╭─ TASK DATA
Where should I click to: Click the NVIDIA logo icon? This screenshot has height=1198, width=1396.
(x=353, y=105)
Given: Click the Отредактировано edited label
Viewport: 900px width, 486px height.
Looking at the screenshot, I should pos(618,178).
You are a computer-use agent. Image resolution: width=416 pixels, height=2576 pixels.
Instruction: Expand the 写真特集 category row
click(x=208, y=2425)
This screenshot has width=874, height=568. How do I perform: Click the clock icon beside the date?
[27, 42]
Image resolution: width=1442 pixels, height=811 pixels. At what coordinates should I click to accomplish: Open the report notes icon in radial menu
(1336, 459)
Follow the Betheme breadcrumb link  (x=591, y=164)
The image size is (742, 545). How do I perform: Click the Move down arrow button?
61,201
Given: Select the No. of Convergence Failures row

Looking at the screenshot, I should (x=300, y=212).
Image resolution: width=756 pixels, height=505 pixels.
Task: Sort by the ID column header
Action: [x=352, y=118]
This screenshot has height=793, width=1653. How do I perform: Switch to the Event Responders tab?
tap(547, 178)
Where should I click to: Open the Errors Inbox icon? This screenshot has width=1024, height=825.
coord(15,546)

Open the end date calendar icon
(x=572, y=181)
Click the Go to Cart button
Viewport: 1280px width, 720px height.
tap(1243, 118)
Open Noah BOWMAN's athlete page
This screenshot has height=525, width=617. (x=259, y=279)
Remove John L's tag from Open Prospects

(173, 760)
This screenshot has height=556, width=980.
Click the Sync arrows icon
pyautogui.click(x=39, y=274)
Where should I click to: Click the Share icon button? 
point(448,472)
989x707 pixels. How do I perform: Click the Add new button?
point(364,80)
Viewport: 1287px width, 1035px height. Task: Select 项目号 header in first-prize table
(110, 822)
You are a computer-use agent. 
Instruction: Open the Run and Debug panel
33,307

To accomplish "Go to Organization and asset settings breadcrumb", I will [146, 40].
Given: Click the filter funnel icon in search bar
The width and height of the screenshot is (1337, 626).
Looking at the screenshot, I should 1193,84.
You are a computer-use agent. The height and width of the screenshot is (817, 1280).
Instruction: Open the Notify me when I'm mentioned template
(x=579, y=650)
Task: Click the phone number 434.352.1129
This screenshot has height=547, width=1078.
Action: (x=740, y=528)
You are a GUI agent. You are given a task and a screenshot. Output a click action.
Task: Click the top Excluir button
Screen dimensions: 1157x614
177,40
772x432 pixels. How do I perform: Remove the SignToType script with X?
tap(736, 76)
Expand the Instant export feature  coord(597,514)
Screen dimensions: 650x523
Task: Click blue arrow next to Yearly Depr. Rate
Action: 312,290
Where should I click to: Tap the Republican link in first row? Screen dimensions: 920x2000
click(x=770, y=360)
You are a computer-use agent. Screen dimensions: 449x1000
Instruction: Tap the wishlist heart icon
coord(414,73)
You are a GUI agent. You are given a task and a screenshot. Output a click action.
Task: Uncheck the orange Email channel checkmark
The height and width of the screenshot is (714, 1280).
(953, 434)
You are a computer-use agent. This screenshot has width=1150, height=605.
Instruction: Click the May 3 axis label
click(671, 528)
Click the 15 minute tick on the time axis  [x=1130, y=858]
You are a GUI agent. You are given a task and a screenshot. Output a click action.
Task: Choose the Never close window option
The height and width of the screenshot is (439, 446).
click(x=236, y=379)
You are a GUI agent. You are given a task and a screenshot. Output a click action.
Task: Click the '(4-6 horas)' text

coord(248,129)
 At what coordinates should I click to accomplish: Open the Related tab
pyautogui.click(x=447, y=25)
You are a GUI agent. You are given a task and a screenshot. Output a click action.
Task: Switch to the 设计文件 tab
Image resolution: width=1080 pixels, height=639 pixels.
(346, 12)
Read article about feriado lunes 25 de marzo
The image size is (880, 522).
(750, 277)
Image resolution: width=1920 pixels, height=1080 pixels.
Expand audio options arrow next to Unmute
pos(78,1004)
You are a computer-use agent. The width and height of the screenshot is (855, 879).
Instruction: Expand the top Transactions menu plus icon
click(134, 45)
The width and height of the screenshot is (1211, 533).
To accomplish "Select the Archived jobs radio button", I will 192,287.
╰─
EXERCISE PROMPT:
A verbatim copy of all the records is required. Write it out in full.

SOLUTION BELOW:
Where should I click to: Click the NVIDIA logo icon? This screenshot has height=1198, width=1396.
(x=353, y=105)
Given: Click the Отредактировано edited label
Viewport: 900px width, 486px height.
Looking at the screenshot, I should pos(618,178).
You are a computer-use agent. Image resolution: width=416 pixels, height=2576 pixels.
Instruction: Expand the 写真特集 category row
click(x=208, y=2425)
This screenshot has width=874, height=568. How do I perform: Click the clock icon beside the date?
[27, 42]
Image resolution: width=1442 pixels, height=811 pixels. At what coordinates should I click to accomplish: Open the report notes icon in radial menu
(1336, 459)
Follow the Betheme breadcrumb link  (x=591, y=164)
The image size is (742, 545). How do I perform: Click the Move down arrow button?
61,201
Given: Select the No. of Convergence Failures row

Looking at the screenshot, I should (x=300, y=212).
Image resolution: width=756 pixels, height=505 pixels.
Task: Sort by the ID column header
Action: [x=352, y=118]
This screenshot has height=793, width=1653. How do I perform: Switch to the Event Responders tab?
tap(547, 178)
Where should I click to: Open the Errors Inbox icon? This screenshot has width=1024, height=825.
coord(15,546)

Open the end date calendar icon
(x=572, y=181)
Click the Go to Cart button
Viewport: 1280px width, 720px height.
tap(1243, 118)
Open Noah BOWMAN's athlete page
This screenshot has height=525, width=617. (x=259, y=279)
Remove John L's tag from Open Prospects

(173, 760)
This screenshot has height=556, width=980.
Click the Sync arrows icon
pyautogui.click(x=39, y=274)
Where should I click to: Click the Share icon button? 
point(448,472)
989x707 pixels. How do I perform: Click the Add new button?
point(364,80)
Viewport: 1287px width, 1035px height. Task: Select 项目号 header in first-prize table
(110, 822)
You are a computer-use agent. 
Instruction: Open the Run and Debug panel
33,307

To accomplish "Go to Organization and asset settings breadcrumb", I will [146, 40].
Given: Click the filter funnel icon in search bar
The width and height of the screenshot is (1337, 626).
Looking at the screenshot, I should 1193,84.
You are a computer-use agent. The height and width of the screenshot is (817, 1280).
Instruction: Open the Notify me when I'm mentioned template
(x=579, y=650)
Task: Click the phone number 434.352.1129
This screenshot has height=547, width=1078.
Action: (x=740, y=528)
You are a GUI agent. You are given a task and a screenshot. Output a click action.
Task: Click the top Excluir button
Screen dimensions: 1157x614
177,40
772x432 pixels. How do I perform: Remove the SignToType script with X?
tap(736, 76)
Expand the Instant export feature  coord(597,514)
Screen dimensions: 650x523
Task: Click blue arrow next to Yearly Depr. Rate
Action: 312,290
Where should I click to: Tap the Republican link in first row? Screen dimensions: 920x2000
click(x=770, y=360)
You are a computer-use agent. Screen dimensions: 449x1000
Instruction: Tap the wishlist heart icon
coord(414,73)
You are a GUI agent. You are given a task and a screenshot. Output a click action.
Task: Uncheck the orange Email channel checkmark
The height and width of the screenshot is (714, 1280).
(953, 434)
You are a computer-use agent. This screenshot has width=1150, height=605.
Instruction: Click the May 3 axis label
click(671, 528)
Click the 15 minute tick on the time axis  [x=1130, y=858]
You are a GUI agent. You are given a task and a screenshot. Output a click action.
Task: Choose the Never close window option
The height and width of the screenshot is (439, 446).
click(x=236, y=379)
You are a GUI agent. You are given a task and a screenshot. Output a click action.
Task: Click the '(4-6 horas)' text

coord(248,129)
 At what coordinates should I click to accomplish: Open the Related tab
pyautogui.click(x=447, y=25)
You are a GUI agent. You are given a task and a screenshot. Output a click action.
Task: Switch to the 设计文件 tab
Image resolution: width=1080 pixels, height=639 pixels.
(346, 12)
Read article about feriado lunes 25 de marzo
The image size is (880, 522).
(750, 277)
Image resolution: width=1920 pixels, height=1080 pixels.
Expand audio options arrow next to Unmute
pos(78,1004)
You are a computer-use agent. The width and height of the screenshot is (855, 879).
Instruction: Expand the top Transactions menu plus icon
click(134, 45)
The width and height of the screenshot is (1211, 533).
To accomplish "Select the Archived jobs radio button", I will 192,287.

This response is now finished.